Excerpted data -
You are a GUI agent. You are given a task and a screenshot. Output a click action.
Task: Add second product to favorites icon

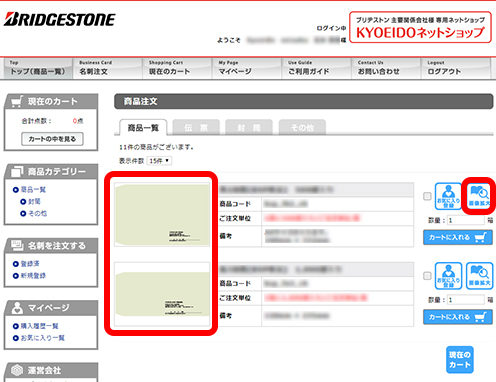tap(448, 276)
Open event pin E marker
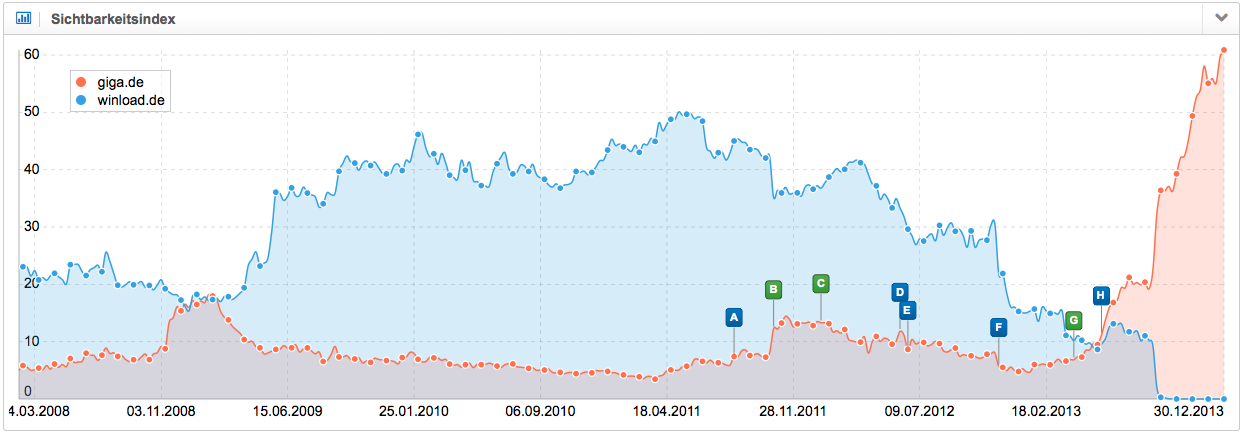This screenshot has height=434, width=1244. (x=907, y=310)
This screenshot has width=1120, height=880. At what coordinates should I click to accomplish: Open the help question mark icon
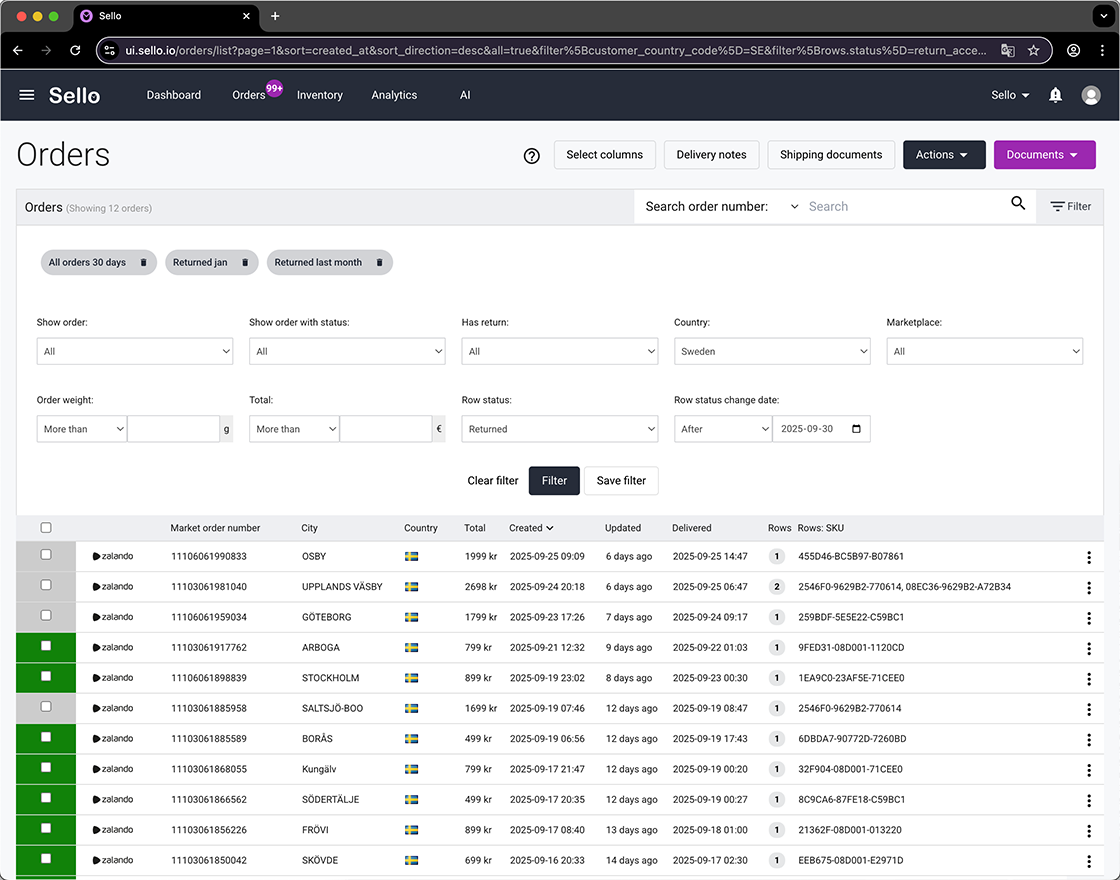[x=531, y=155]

The task - From the first line to the last, write out the data exactly, dropping any pictures.

Exercise answer -
You are a GUI agent. You are given a task and a screenshot. Output a click action.
Task: Add second product to favorites icon

tap(448, 276)
Open event pin E marker
This screenshot has height=434, width=1244. (x=907, y=310)
This screenshot has width=1120, height=880. At what coordinates should I click to accomplish: Open the help question mark icon
[x=531, y=155]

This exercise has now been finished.